- _TASK TO COMPLETE_
Which lines of the records contain the word "agent"? Copy each one.

Collected data entries

━━━━━━━━

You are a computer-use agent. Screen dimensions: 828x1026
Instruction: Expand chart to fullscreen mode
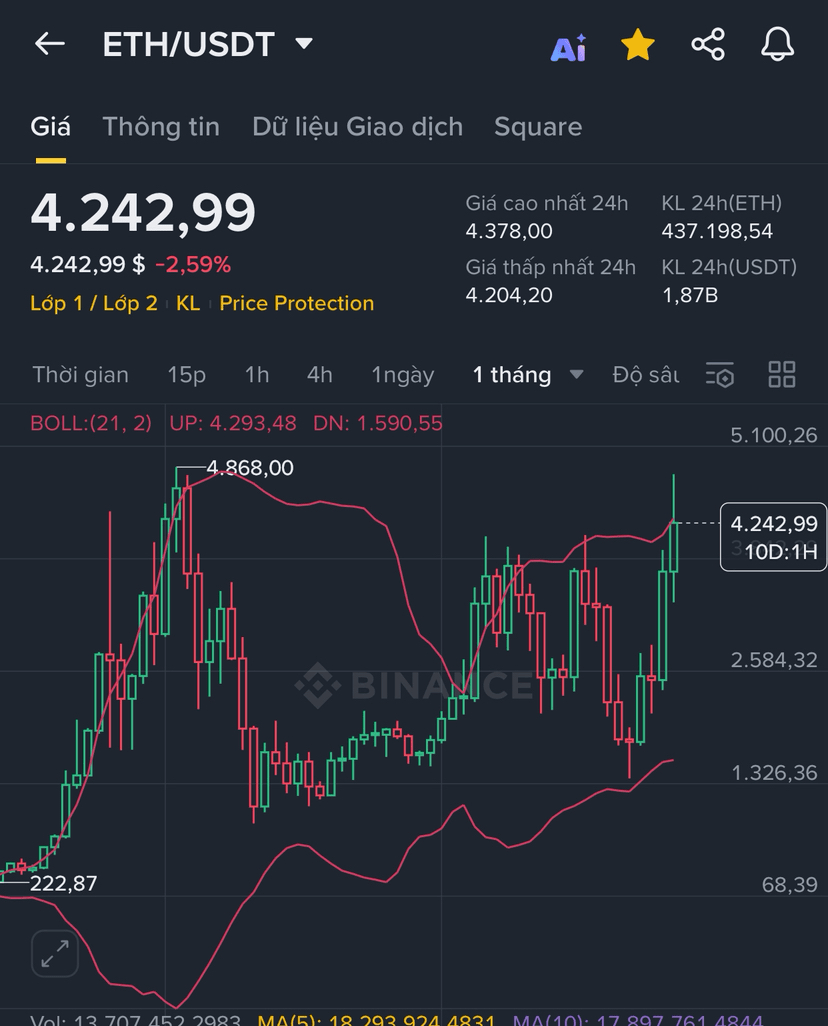54,954
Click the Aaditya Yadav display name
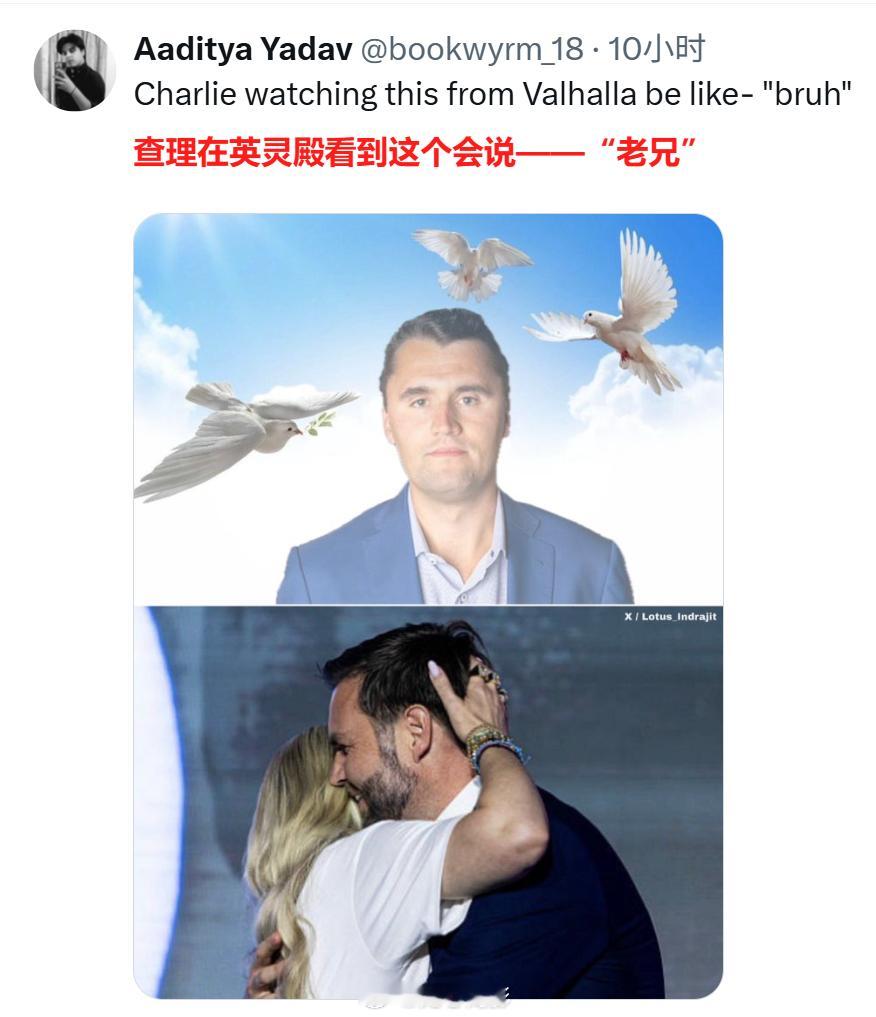Viewport: 876px width, 1017px height. click(243, 49)
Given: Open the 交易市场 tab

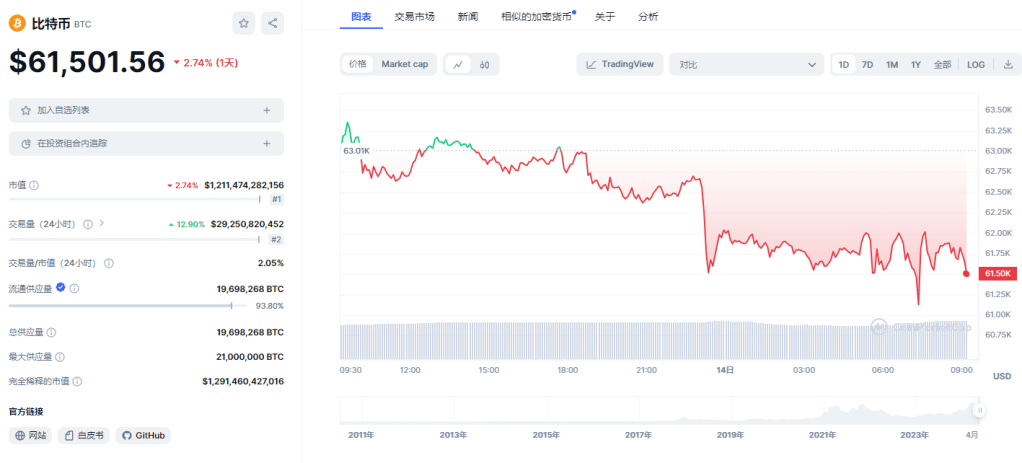Looking at the screenshot, I should [x=414, y=15].
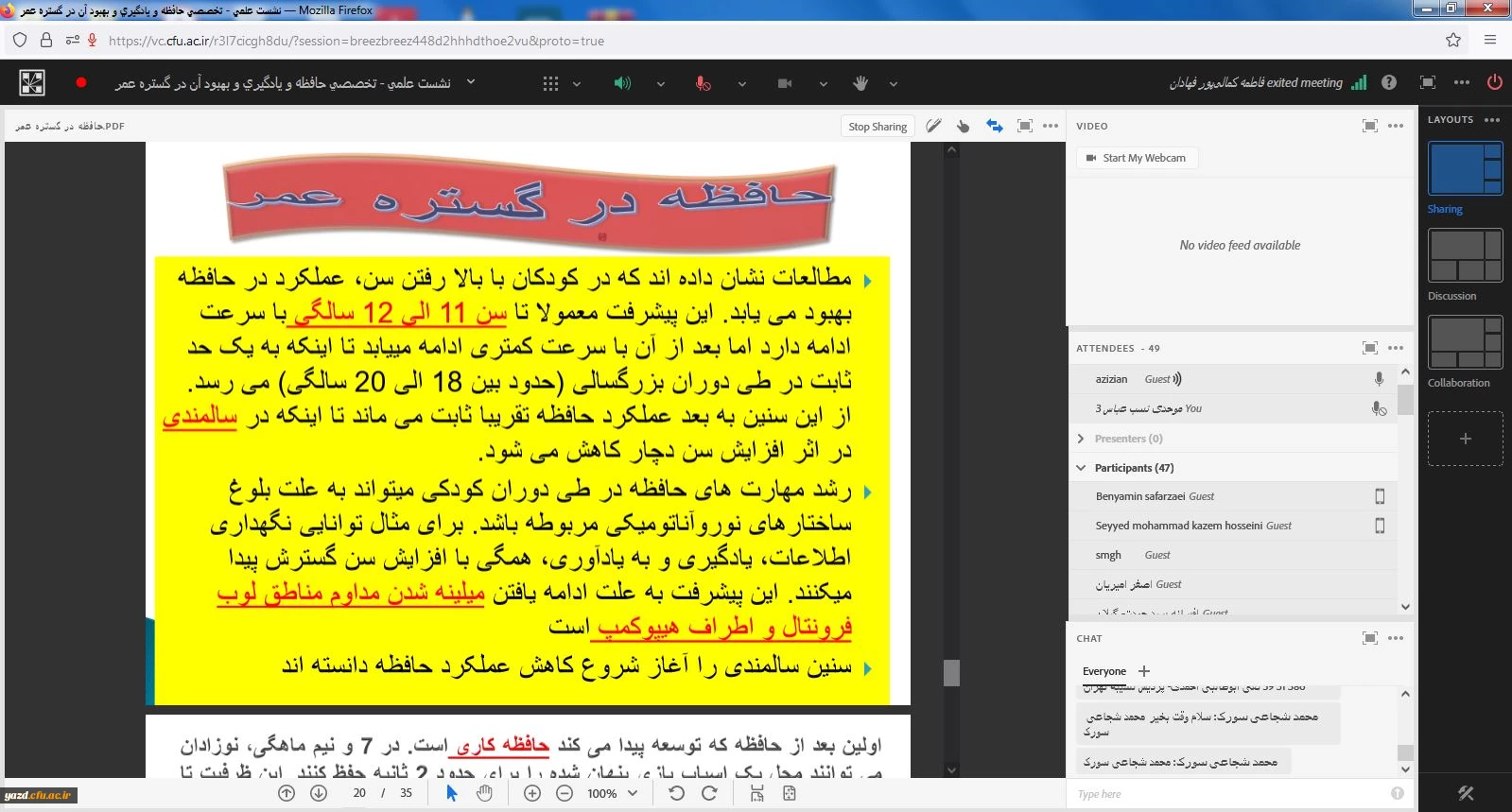Open the 100% zoom level dropdown

tap(613, 793)
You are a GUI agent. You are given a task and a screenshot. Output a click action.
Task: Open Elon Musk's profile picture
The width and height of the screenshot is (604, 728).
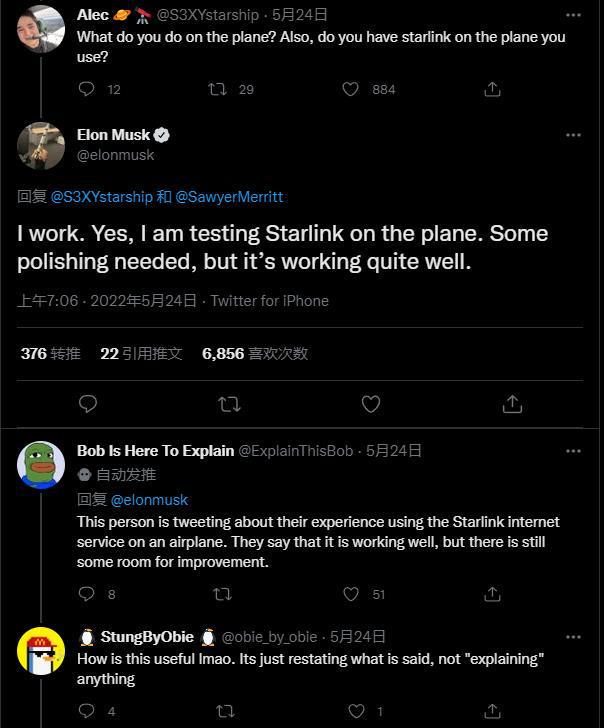[41, 146]
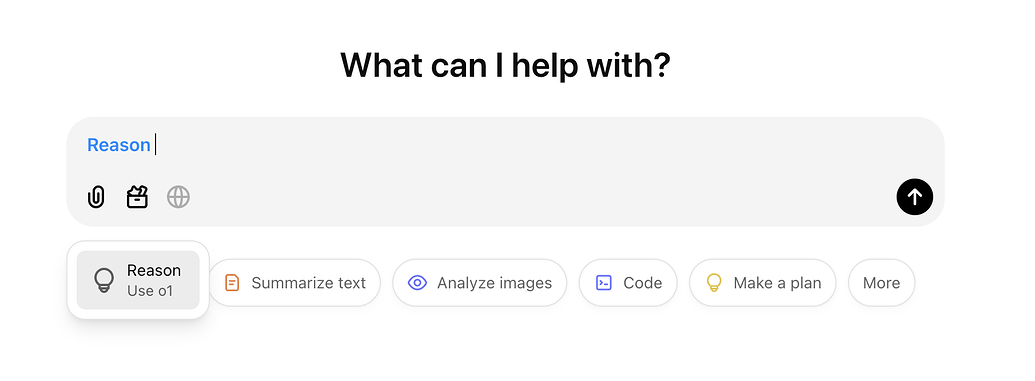Toggle web search with the globe icon
1035x381 pixels.
[178, 197]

━━━━━━━━

- _REPLY_
You are a computer-use agent. Screen dimensions: 828x1026
You are a GUI agent. You are given a task and a screenshot. Output a click action.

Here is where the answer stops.